Data items:
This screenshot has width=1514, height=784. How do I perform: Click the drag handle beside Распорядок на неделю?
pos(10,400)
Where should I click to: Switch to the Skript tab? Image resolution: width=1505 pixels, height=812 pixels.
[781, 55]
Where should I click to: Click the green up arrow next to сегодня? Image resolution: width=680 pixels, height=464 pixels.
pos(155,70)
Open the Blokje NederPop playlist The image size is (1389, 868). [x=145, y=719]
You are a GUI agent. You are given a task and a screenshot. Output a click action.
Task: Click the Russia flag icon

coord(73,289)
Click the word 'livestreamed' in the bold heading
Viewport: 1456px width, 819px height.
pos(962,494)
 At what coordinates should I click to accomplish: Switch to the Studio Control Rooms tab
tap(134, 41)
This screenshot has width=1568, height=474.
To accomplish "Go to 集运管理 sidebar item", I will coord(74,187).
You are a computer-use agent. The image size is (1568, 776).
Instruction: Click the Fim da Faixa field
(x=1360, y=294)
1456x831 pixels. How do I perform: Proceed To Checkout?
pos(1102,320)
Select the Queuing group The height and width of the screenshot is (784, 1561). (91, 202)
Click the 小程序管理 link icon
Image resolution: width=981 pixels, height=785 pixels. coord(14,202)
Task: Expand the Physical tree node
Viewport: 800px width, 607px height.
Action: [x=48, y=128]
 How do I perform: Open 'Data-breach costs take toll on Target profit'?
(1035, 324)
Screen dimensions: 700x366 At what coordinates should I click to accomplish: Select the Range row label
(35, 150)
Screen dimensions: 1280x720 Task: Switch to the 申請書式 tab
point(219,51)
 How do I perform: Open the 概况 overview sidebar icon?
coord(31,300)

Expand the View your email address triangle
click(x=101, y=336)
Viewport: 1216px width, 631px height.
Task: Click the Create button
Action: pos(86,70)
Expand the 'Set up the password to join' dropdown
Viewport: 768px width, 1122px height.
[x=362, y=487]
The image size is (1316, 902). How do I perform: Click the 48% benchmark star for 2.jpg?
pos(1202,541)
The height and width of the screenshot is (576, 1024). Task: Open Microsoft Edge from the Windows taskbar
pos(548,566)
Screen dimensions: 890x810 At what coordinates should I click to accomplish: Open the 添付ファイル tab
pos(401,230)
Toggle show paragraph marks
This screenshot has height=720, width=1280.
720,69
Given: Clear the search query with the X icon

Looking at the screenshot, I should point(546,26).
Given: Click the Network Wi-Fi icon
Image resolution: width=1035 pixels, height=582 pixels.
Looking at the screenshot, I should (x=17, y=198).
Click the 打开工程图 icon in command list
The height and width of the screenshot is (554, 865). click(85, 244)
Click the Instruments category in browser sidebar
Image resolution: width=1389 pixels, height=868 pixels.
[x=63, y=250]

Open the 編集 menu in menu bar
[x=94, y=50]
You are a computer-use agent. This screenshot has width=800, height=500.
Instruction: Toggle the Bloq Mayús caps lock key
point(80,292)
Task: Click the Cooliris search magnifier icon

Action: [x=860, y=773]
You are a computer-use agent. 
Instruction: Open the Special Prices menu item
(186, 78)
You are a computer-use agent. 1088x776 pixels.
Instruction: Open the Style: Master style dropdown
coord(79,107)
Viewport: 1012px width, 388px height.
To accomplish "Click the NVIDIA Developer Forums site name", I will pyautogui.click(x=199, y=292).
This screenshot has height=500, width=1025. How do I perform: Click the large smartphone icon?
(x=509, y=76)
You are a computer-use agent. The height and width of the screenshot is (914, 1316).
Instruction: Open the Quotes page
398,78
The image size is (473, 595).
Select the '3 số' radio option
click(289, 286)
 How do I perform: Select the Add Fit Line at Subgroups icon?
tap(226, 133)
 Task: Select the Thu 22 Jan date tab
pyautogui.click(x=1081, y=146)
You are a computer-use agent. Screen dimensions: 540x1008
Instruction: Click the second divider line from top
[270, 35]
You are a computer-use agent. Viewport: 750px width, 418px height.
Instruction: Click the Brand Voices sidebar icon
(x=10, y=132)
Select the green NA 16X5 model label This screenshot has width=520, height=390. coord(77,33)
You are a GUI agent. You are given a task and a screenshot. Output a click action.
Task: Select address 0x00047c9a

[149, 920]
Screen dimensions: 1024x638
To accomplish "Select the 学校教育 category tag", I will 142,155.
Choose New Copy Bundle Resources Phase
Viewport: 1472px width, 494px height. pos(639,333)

Instructions for the task:
Please return all of the entries above, exactly and completely.

Task response:
This screenshot has width=1514, height=784. How do I perform: Click the drag handle beside Распорядок на неделю?
pos(10,400)
Where should I click to: Switch to the Skript tab? Image resolution: width=1505 pixels, height=812 pixels.
[781, 55]
Where should I click to: Click the green up arrow next to сегодня? Image resolution: width=680 pixels, height=464 pixels.
pos(155,70)
Open the Blokje NederPop playlist The image size is (1389, 868). [x=145, y=719]
You are a GUI agent. You are given a task and a screenshot. Output a click action.
Task: Click the Russia flag icon

coord(73,289)
Click the word 'livestreamed' in the bold heading
Viewport: 1456px width, 819px height.
pos(962,494)
 At what coordinates should I click to accomplish: Switch to the Studio Control Rooms tab
tap(134, 41)
This screenshot has width=1568, height=474.
To accomplish "Go to 集运管理 sidebar item", I will coord(74,187).
You are a computer-use agent. The image size is (1568, 776).
Instruction: Click the Fim da Faixa field
(x=1360, y=294)
1456x831 pixels. How do I perform: Proceed To Checkout?
pos(1102,320)
Select the Queuing group The height and width of the screenshot is (784, 1561). (91, 202)
Click the 小程序管理 link icon
Image resolution: width=981 pixels, height=785 pixels. coord(14,202)
Task: Expand the Physical tree node
Viewport: 800px width, 607px height.
Action: [x=48, y=128]
 How do I perform: Open 'Data-breach costs take toll on Target profit'?
(1035, 324)
Screen dimensions: 700x366 At what coordinates should I click to accomplish: Select the Range row label
(35, 150)
Screen dimensions: 1280x720 Task: Switch to the 申請書式 tab
point(219,51)
 How do I perform: Open the 概况 overview sidebar icon?
coord(31,300)

Expand the View your email address triangle
click(x=101, y=336)
Viewport: 1216px width, 631px height.
Task: Click the Create button
Action: pos(86,70)
Expand the 'Set up the password to join' dropdown
Viewport: 768px width, 1122px height.
[x=362, y=487]
The image size is (1316, 902). How do I perform: Click the 48% benchmark star for 2.jpg?
pos(1202,541)
The height and width of the screenshot is (576, 1024). Task: Open Microsoft Edge from the Windows taskbar
pos(548,566)
Screen dimensions: 890x810 At what coordinates should I click to accomplish: Open the 添付ファイル tab
pos(401,230)
Toggle show paragraph marks
This screenshot has height=720, width=1280.
720,69
Given: Clear the search query with the X icon

Looking at the screenshot, I should point(546,26).
Given: Click the Network Wi-Fi icon
Image resolution: width=1035 pixels, height=582 pixels.
Looking at the screenshot, I should (x=17, y=198).
Click the 打开工程图 icon in command list
The height and width of the screenshot is (554, 865). click(85, 244)
Click the Instruments category in browser sidebar
Image resolution: width=1389 pixels, height=868 pixels.
[x=63, y=250]

Open the 編集 menu in menu bar
[x=94, y=50]
You are a computer-use agent. This screenshot has width=800, height=500.
Instruction: Toggle the Bloq Mayús caps lock key
point(80,292)
Task: Click the Cooliris search magnifier icon

Action: [x=860, y=773]
You are a computer-use agent. 
Instruction: Open the Special Prices menu item
(186, 78)
You are a computer-use agent. 1088x776 pixels.
Instruction: Open the Style: Master style dropdown
coord(79,107)
Viewport: 1012px width, 388px height.
To accomplish "Click the NVIDIA Developer Forums site name", I will pyautogui.click(x=199, y=292).
This screenshot has height=500, width=1025. How do I perform: Click the large smartphone icon?
(x=509, y=76)
You are a computer-use agent. The height and width of the screenshot is (914, 1316).
Instruction: Open the Quotes page
398,78
The image size is (473, 595).
Select the '3 số' radio option
click(289, 286)
 How do I perform: Select the Add Fit Line at Subgroups icon?
tap(226, 133)
 Task: Select the Thu 22 Jan date tab
pyautogui.click(x=1081, y=146)
You are a computer-use agent. Screen dimensions: 540x1008
Instruction: Click the second divider line from top
[270, 35]
You are a computer-use agent. Viewport: 750px width, 418px height.
Instruction: Click the Brand Voices sidebar icon
(x=10, y=132)
Select the green NA 16X5 model label This screenshot has width=520, height=390. coord(77,33)
You are a GUI agent. You are given a task and a screenshot. Output a click action.
Task: Select address 0x00047c9a

[149, 920]
Screen dimensions: 1024x638
To accomplish "Select the 学校教育 category tag", I will 142,155.
Choose New Copy Bundle Resources Phase
Viewport: 1472px width, 494px height. pos(639,333)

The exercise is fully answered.